The Thompson Sampling results (brown) are the best of them all. This bandit performs better than the ε-Greedy bandit because it dynamically adjusts the rate at which it explores — rather than using a constant rate. In the beginning, it explores more often, but over time, it explores less often. As a result, this bandit quickly identifies the best movie and exploits it more frequently after it has been found, leading to high performance in both the short- and long-term.
The simulations of movie recommendations clearly demonstrate that the bandit algorithms can reduce regret. The cumulative percentage of bandit recommendations that are liked quickly surpasses the average performance of the testing phase of the A/B tests. In comparison, the A/B tests make a large quantity of suboptimal recommendations during their testing phase, and require a long recovery time.

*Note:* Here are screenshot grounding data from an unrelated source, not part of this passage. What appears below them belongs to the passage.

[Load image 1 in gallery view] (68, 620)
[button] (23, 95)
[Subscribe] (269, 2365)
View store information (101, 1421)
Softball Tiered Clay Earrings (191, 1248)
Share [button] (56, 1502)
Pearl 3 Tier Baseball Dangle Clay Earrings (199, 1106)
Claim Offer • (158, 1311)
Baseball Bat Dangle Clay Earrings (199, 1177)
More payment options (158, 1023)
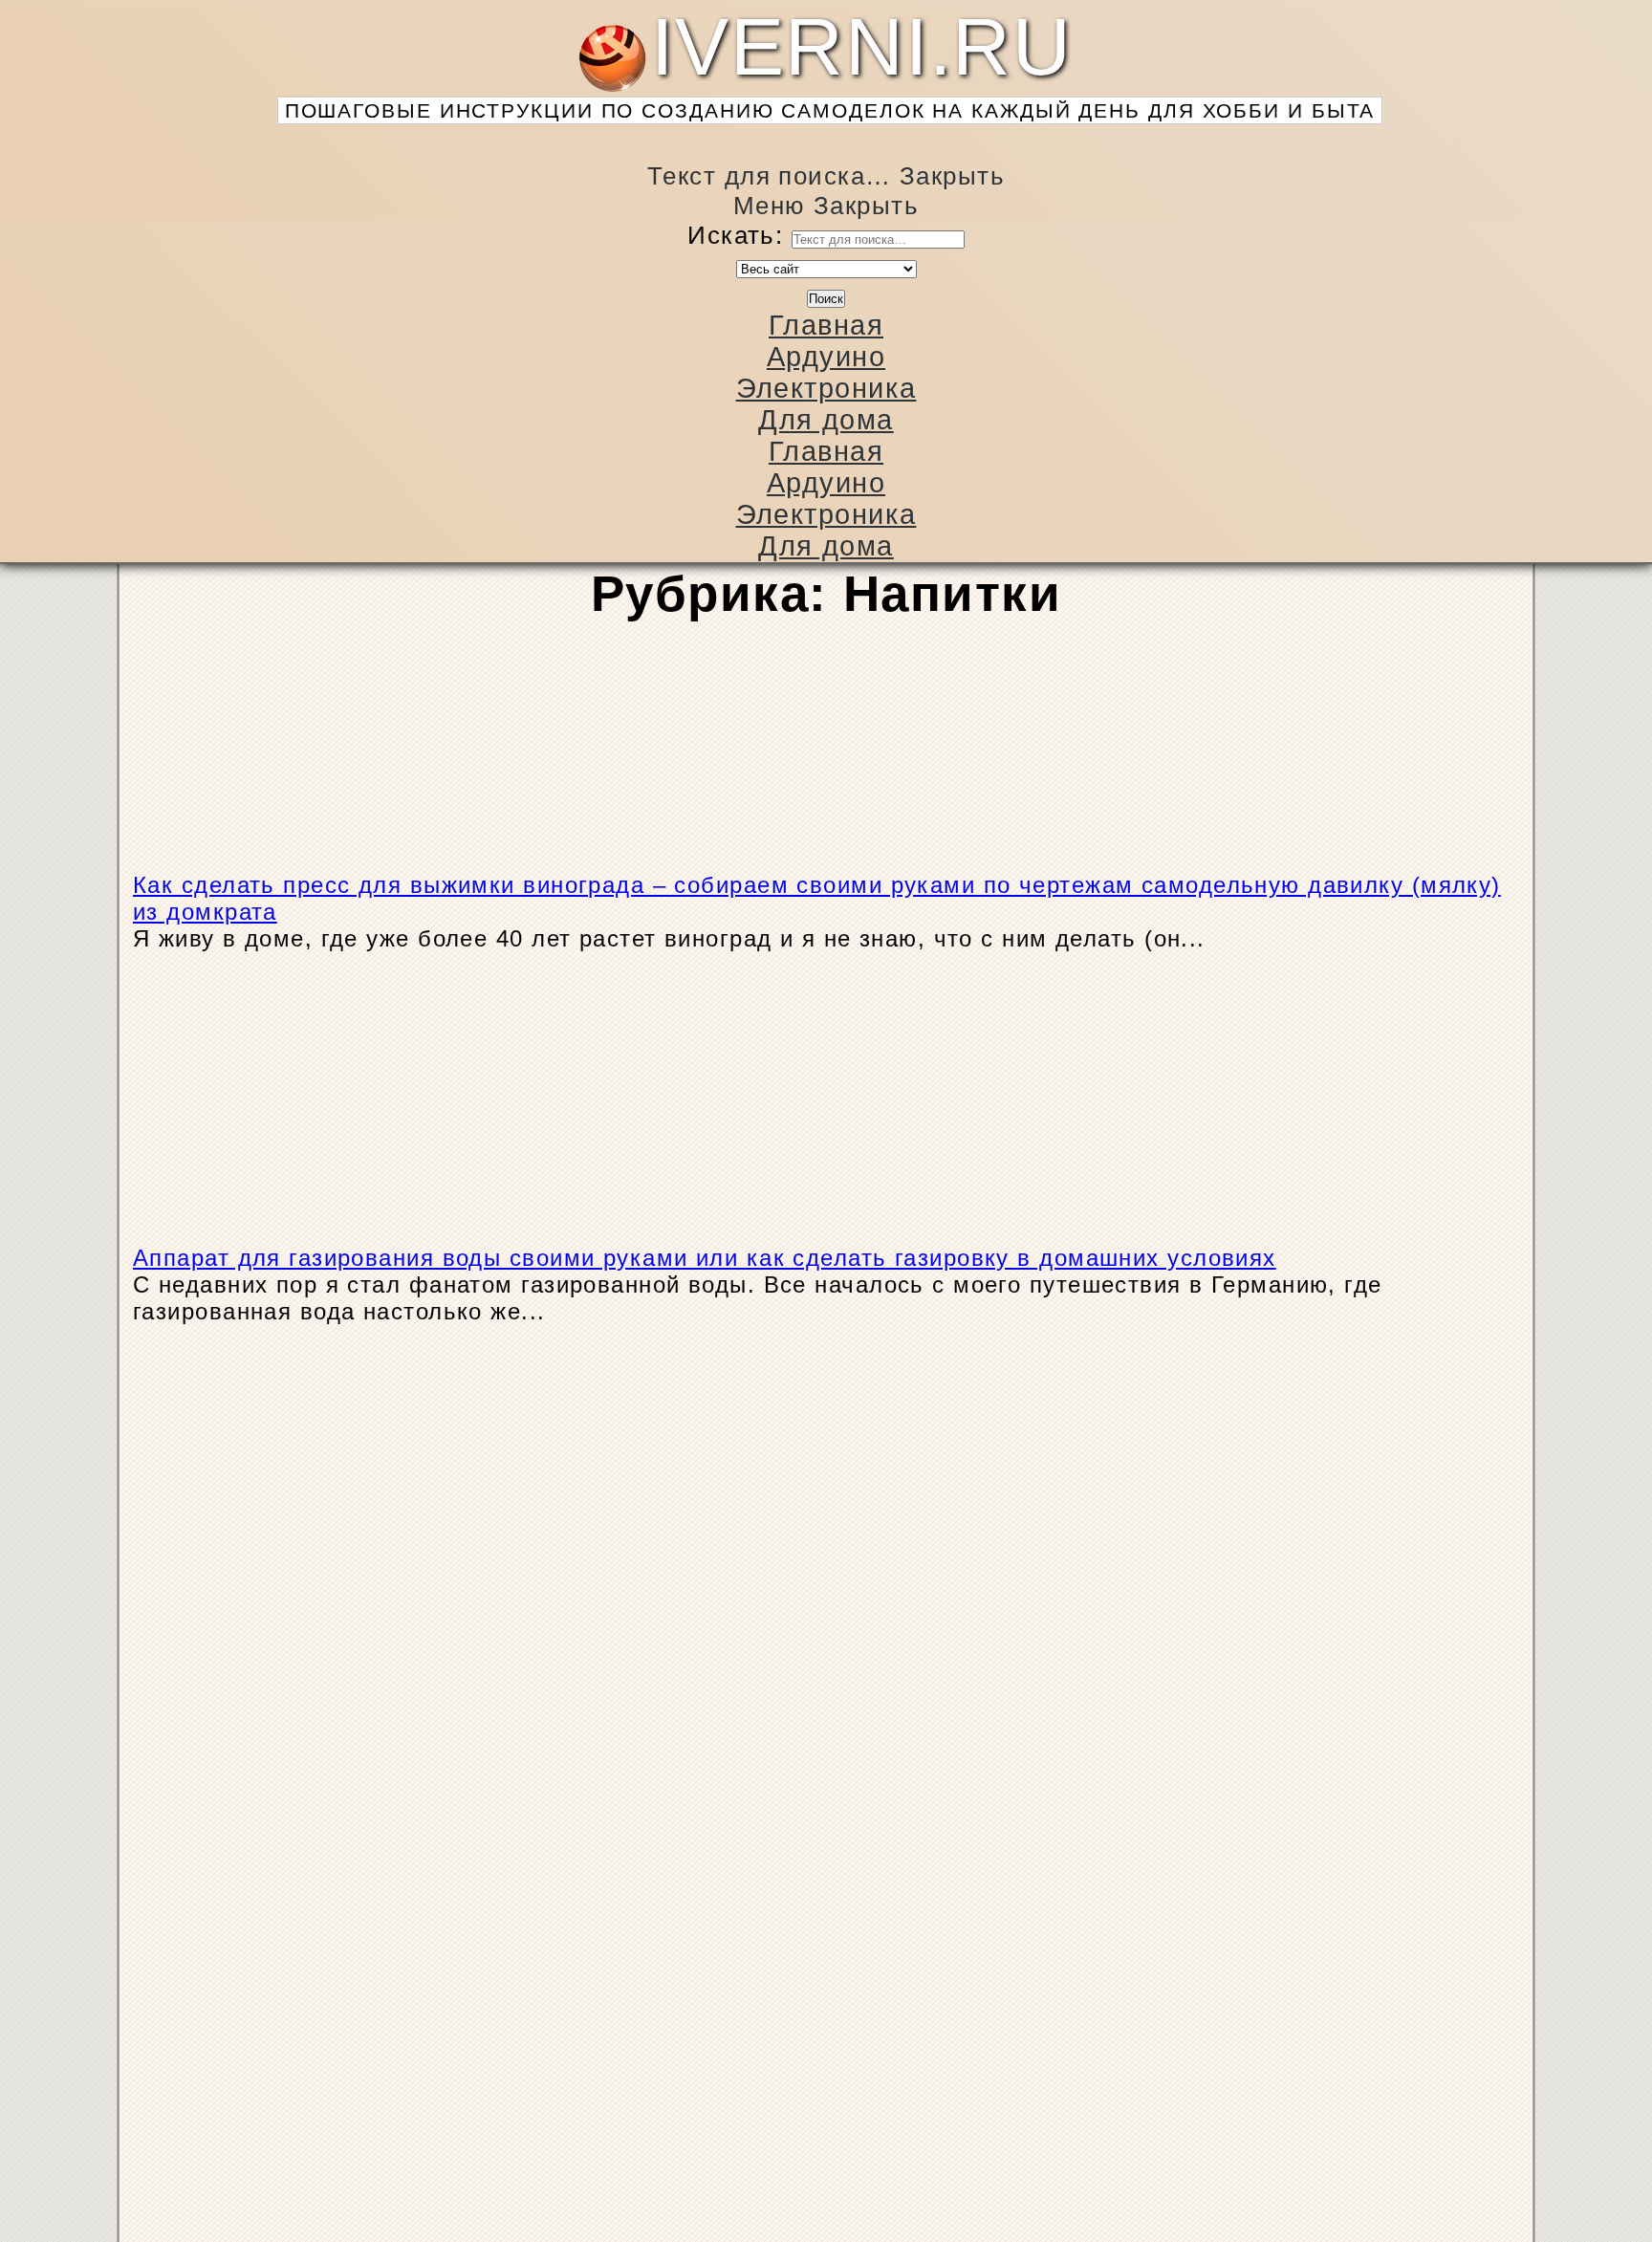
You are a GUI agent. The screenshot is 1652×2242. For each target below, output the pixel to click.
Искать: (735, 235)
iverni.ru (830, 64)
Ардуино (826, 356)
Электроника (826, 388)
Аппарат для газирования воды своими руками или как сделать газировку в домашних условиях (704, 1258)
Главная (826, 325)
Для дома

Different situations require different bandit algorithms. Depending on the circumstances and the specific needs at hand, it may be better to use a bandit that converges faster, or one that operates more slowly but results in better long-term performance. A/B tests are still a valuable tool. Since bandit algorithms reduce the usage of inferior options, it takes longer to establish statistical significance of their performance, which could be an important consideration. Ultimately, the tester must decide how to weigh the algorithms' trade-offs to select the right approach for the given situation.